A psiquiatra Sheila Caetano, professora da Unifesp, aponta que um dos principais motivos para a demora no diagnóstico é que o transtorno bipolar geralmente se manifesta inicialmente como um episódio depressivo. "O primeiro episódio costuma aparecer como depressão. Assim, o tratamento é iniciado como se fosse uma depressão simples, quando na verdade pode ser o início de um quadro bipolar com episódios depressivos", explica.
Esse cenário resulta em um tratamento inadequado, visto que a abordagem terapêutica para a depressão bipolar é distinta daquela aplicada à depressão comum. A psiquiatra ressalta que "é uma depressão que pode não responder ao tratamento, apresentando um caráter crônico, e que pode ser classificada como depressão bipolar, que ocorre juntamente com hipomania ou mania".

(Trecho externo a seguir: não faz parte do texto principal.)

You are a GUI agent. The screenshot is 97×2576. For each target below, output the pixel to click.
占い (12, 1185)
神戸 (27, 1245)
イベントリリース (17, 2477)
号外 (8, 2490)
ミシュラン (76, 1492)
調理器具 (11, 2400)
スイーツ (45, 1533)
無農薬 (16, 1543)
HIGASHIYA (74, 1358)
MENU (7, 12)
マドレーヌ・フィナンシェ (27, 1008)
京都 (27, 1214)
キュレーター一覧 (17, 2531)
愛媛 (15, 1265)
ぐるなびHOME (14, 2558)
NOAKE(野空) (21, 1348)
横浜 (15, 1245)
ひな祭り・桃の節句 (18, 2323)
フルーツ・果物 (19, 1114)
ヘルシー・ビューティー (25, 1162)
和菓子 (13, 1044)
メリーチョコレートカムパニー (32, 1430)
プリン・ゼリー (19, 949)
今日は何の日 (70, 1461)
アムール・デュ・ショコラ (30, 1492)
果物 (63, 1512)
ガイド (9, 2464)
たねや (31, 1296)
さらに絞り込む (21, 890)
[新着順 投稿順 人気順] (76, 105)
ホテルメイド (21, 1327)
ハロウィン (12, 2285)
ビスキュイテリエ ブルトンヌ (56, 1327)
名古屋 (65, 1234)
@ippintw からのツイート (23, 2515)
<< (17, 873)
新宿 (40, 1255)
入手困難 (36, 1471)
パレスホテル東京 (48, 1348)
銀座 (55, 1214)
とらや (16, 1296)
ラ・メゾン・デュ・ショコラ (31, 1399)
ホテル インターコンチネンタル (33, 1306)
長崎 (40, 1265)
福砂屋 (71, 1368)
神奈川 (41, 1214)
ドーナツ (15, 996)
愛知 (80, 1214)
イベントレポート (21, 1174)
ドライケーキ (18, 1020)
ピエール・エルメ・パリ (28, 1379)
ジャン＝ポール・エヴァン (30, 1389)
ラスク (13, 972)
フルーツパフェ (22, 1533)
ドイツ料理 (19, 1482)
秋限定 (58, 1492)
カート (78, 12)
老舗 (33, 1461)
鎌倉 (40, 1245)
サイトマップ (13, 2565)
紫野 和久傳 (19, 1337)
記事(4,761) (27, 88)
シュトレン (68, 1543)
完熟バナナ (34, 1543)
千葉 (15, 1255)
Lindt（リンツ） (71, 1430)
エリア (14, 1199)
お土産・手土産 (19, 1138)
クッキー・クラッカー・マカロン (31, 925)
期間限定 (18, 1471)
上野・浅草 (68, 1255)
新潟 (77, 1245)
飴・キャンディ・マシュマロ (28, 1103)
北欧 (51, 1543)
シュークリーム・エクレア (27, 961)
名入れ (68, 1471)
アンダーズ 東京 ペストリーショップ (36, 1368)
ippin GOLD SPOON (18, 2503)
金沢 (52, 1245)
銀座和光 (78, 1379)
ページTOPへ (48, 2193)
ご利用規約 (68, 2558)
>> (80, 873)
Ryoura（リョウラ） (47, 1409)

Outra questão que contribui para a confusão no diagnóstico é a semelhança dos sintomas do transtorno bipolar com outros quadros psiquiátricos, especialmente os transtornos de ansiedade. Sheila Caetano destaca que existem diferenças significativas entre eles: "Na mania, o pensamento acelera, mas para tanto para situações positivas quanto negativas, e a pessoa não sente cansaço, pois está cheia de energia".
O uso de substâncias psicoativas também pode dificultar a identificação do transtorno. A psiquiatra menciona que drogas como cocaína e êxtase podem imitar sintomas de mania, como aumento de energia e libido. "Após o uso dessas substâncias, a pessoa pode continuar a sentir-se energizada e impulsiva, confundindo os efeitos da droga com um quadro de mania", alerta.
Além disso, Sheila Caetano destaca que cerca de 30% dos indivíduos com transtorno bipolar tipo 1 apresentam um risco elevado de desenvolver dependência de álcool ou outras drogas, criando um ciclo que complica ainda mais o diagnóstico. Durante episódios de mania, quando a pessoa se sente "poderosa", o uso de substâncias pode se intensificar, resultando em diagnósticos simultâneos.